Boy, had Kassie predicted that right. A Consent and Authorization for Autopsy form sat on the small coffee table between three chairs and the couch that made her butt ache. And apparently while she was otherwise engaged, voluptuous young Cecilia joined the circle. Kassie touched her shoulder as she passed her, returning to her rightful seat next to Chris.
“You okay?” he asked.
She inhaled deeply and nodded. She couldn’t help but notice the tissues piled on Cecilia’s lap along with a large plastic bag with the name of the hospital imprinted on it. Mike’s possessions. Probably clothes, shoes, whatever he had when he showed up in the ambulance. He hadn’t been there long enough to acquire much stuff. Thankfully.
The lady administrator started her spiel about the autopsy, the pros and cons, including organ donation and tissue transplantation. Everyone accepted Kassie’s decision about organ donation, especially because he’d suffered a cardiac death. She didn’t quite understand the nuance surrounding the cause of death but was more than relieved when they skirted that topic. On the other hand, the possibility o
f tissue transplantation was still on the table. Not according to Kassie. Ain’t gonna happen.
They acquiesced and moved on. The doctor pressed for a post-mortem; the administrator seemed neutral. Especially given Mike’s medical history, it could provide valuable information about not only the exact cause of death but also whether his kidneys or other organs were involved in his quick demise.
Why was he pressuring her? She hated feeling backed into a corner.
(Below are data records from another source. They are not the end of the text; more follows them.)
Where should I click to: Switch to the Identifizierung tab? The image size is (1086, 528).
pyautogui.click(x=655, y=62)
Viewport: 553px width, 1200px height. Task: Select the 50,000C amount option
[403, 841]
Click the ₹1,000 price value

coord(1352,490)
She touched her chest just below her neck. The heat started there and climbed up her throat, around her ears. Her forehead dampened.
“His heart. I was married to him for thirty years. His heart killed him. I can vouch for that. Surprised it took so long.” Bad Kassie blurted out, “No autopsy needed.”
Four jaws dropped.
“Could you excuse us?” Chris lifted Kassie’s arm, leading her out of the relatives’ room.
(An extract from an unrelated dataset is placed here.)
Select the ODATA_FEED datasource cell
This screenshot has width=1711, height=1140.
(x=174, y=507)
She figured she was in for a good tongue lashing. Deservedly so. Not only had she criticized Bill for his reaction to Mike’s death, but here she was behaving her snarky best. While sad and brokenhearted, she’d be damned if she’d be forced to play the role of the distraught wife when she was two months removed from being the ex.
“You divorce for a reason,” she mumbled, preparing to defend herself to Chris.
“What are you saying?”
“I’m sorry I said what I said. You know my lawyer warned me. I can’t wait to call her and tell her about this change in plans.” Kassie rolled her eyes. “She warned me years ago when I first made noise about divorcing Mike. ‘You better do it soon. If you wait too long, he’ll end up sick or impaired, and you’ll be stuck in a marriage you can’t get out of.’ I thought I’d escaped that life sentence. But no, here I am being judged by people who didn’t know Mike, don’t know me, and don’t know the shitshow our marriage was. And now you’re going to tell me to tone it down, right?”
“Uh, no. I get you. You know I have your back.”
“Then, why . . .” Kassie raised the palms of her hands in the air as if to ask, What’s this all about?